Activity:
Set down the full listing exactly as given. Any pictures are to be left out.

[Opening Stored data section]

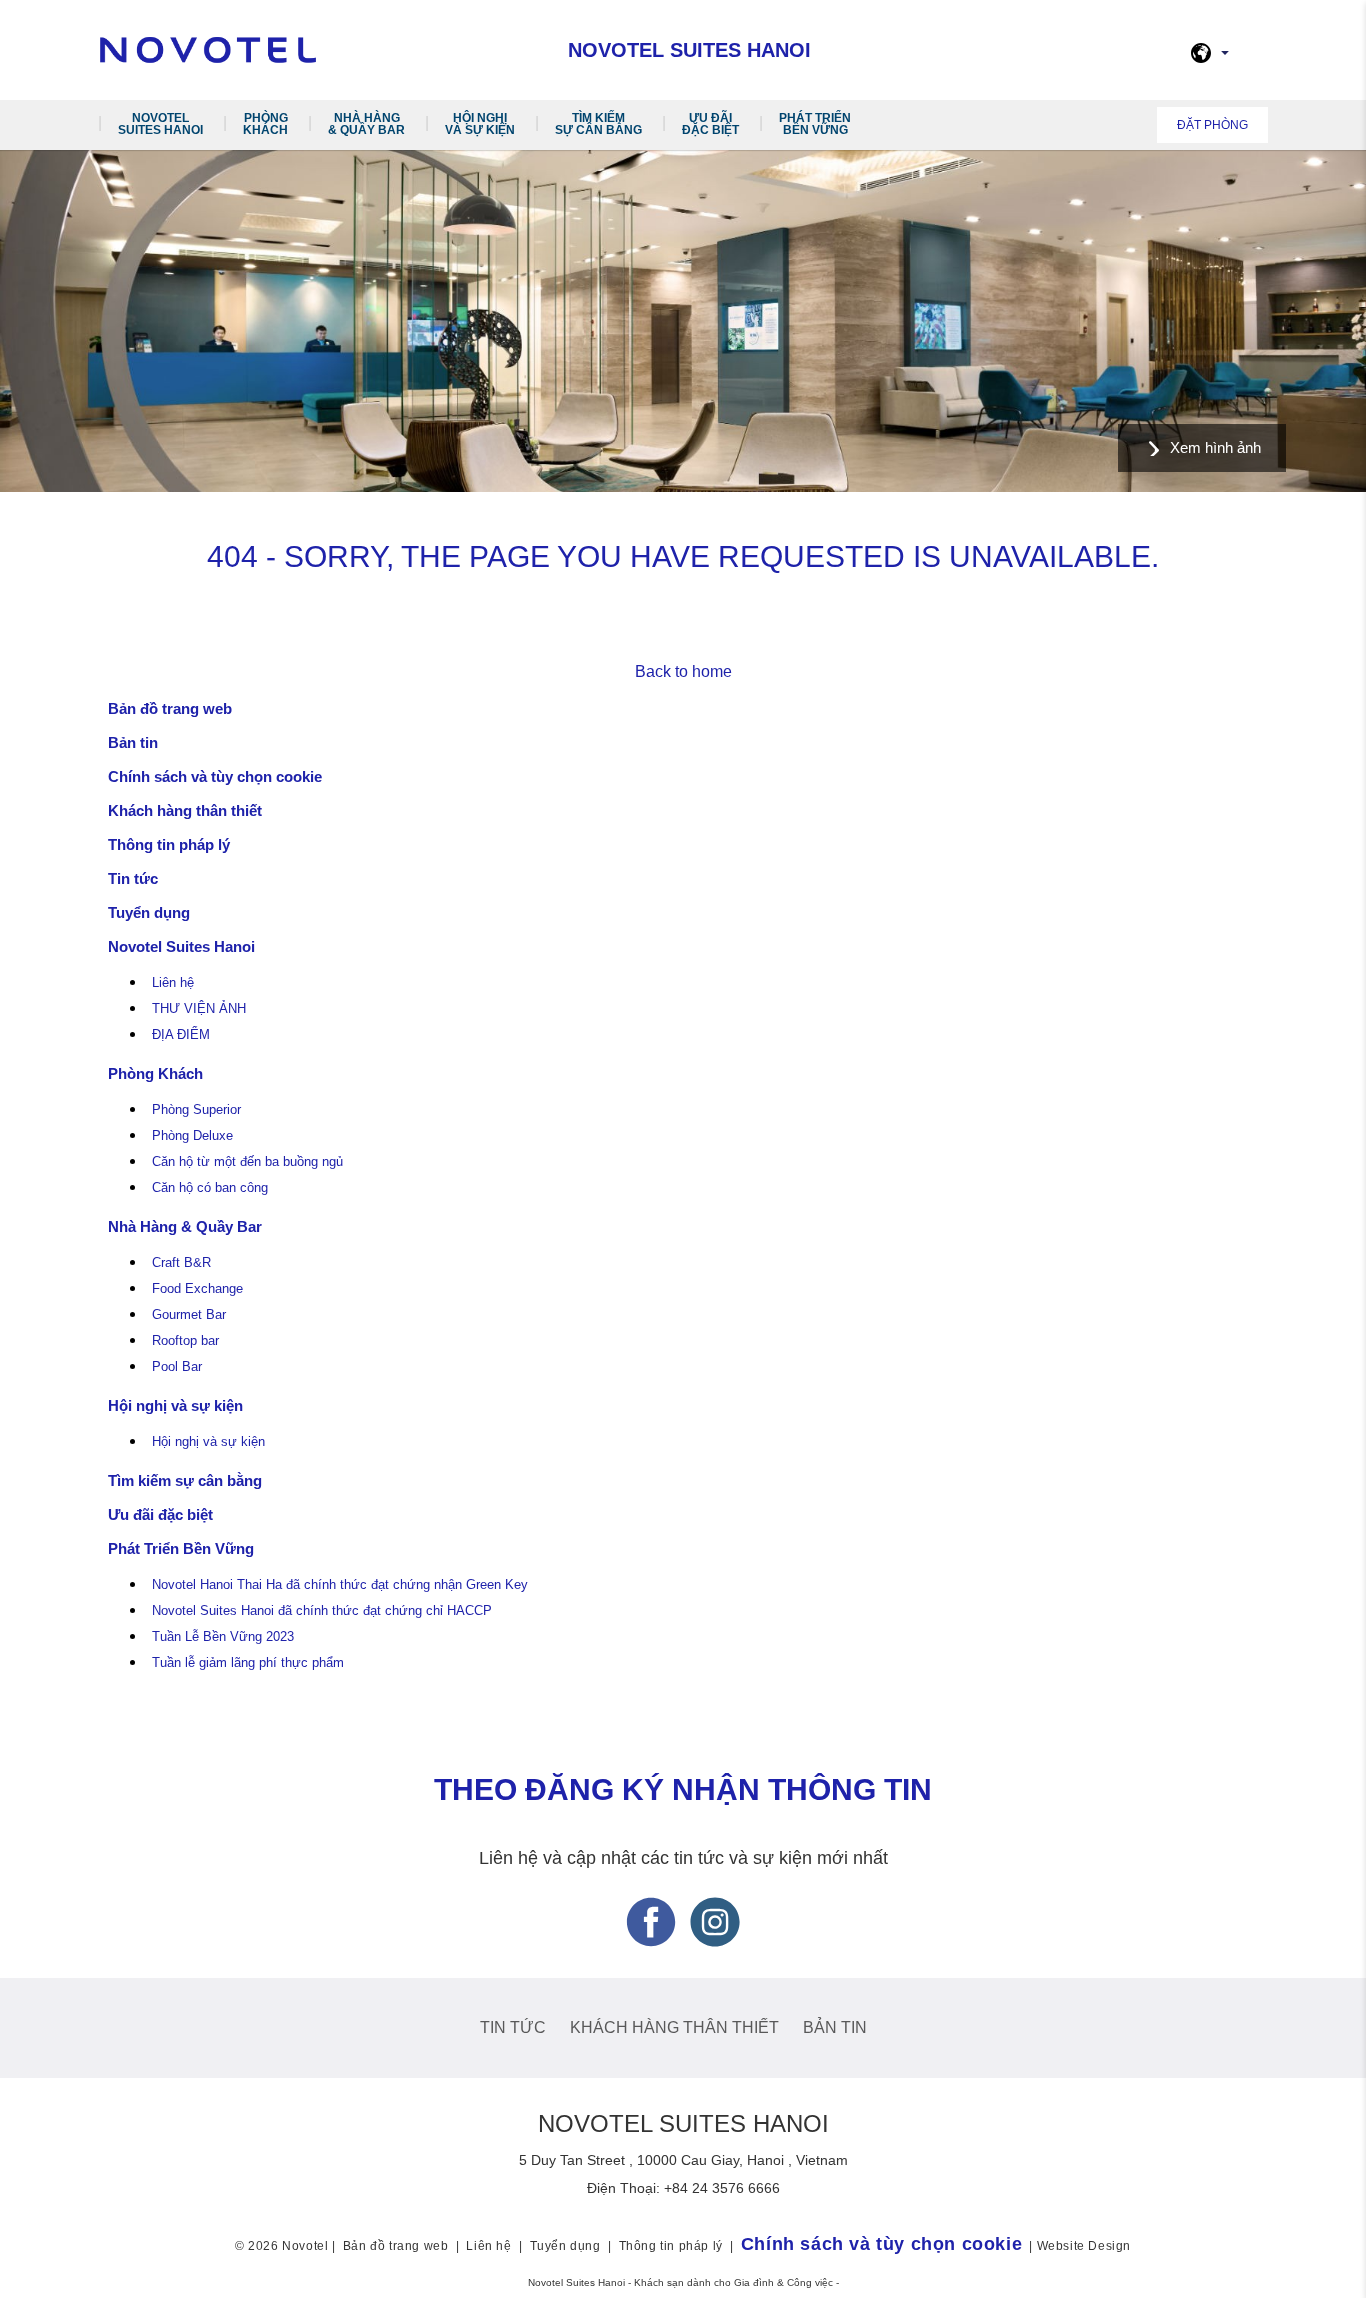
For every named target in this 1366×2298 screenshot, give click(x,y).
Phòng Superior (196, 1110)
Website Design (1084, 2246)
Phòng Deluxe (192, 1136)
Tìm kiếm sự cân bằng (598, 124)
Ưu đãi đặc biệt (710, 124)
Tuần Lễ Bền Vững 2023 (223, 1637)
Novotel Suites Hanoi (160, 124)
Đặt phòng (1212, 125)
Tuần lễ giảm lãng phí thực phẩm (248, 1663)
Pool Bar (177, 1367)
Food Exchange (197, 1289)
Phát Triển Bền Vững (815, 124)
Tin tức (133, 878)
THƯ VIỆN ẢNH (199, 1009)
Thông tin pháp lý (169, 844)
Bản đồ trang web (170, 708)
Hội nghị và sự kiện (480, 124)
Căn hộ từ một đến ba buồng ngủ (247, 1162)
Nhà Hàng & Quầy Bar (366, 124)
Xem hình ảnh (1215, 447)
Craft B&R (181, 1263)
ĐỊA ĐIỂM (181, 1035)
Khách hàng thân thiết (185, 810)
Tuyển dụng (149, 912)
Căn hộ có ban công (210, 1188)
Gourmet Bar (189, 1315)
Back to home (683, 671)
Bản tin (133, 742)
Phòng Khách (265, 124)
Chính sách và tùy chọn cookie (215, 776)
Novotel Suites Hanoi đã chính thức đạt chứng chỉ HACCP (322, 1611)
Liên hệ (173, 983)
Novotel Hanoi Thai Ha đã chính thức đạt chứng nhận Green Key (340, 1585)
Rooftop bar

[Closing Stored data section]

Result of the task:
For every named target in this 1366×2298 screenshot, give click(x,y).
Phòng Superior (196, 1110)
Website Design (1084, 2246)
Phòng Deluxe (192, 1136)
Tìm kiếm sự cân bằng (598, 124)
Ưu đãi đặc biệt (710, 124)
Tuần Lễ Bền Vững 2023 (223, 1637)
Novotel Suites Hanoi (160, 124)
Đặt phòng (1212, 125)
Tuần lễ giảm lãng phí thực phẩm (248, 1663)
Pool Bar (177, 1367)
Food Exchange (197, 1289)
Phát Triển Bền Vững (815, 124)
Tin tức (133, 878)
THƯ VIỆN ẢNH (199, 1009)
Thông tin pháp lý (169, 844)
Bản đồ trang web (170, 708)
Hội nghị và sự kiện (480, 124)
Căn hộ từ một đến ba buồng ngủ (247, 1162)
Nhà Hàng & Quầy Bar (366, 124)
Xem hình ảnh (1215, 447)
Craft B&R (181, 1263)
ĐỊA ĐIỂM (181, 1035)
Khách hàng thân thiết (185, 810)
Tuyển dụng (149, 912)
Căn hộ có ban công (210, 1188)
Gourmet Bar (189, 1315)
Back to home (683, 671)
Bản tin (133, 742)
Phòng Khách (265, 124)
Chính sách và tùy chọn cookie (215, 776)
Novotel Suites Hanoi đã chính thức đạt chứng chỉ HACCP (322, 1611)
Liên hệ (173, 983)
Novotel Hanoi Thai Ha đã chính thức đạt chứng nhận Green Key (340, 1585)
Rooftop bar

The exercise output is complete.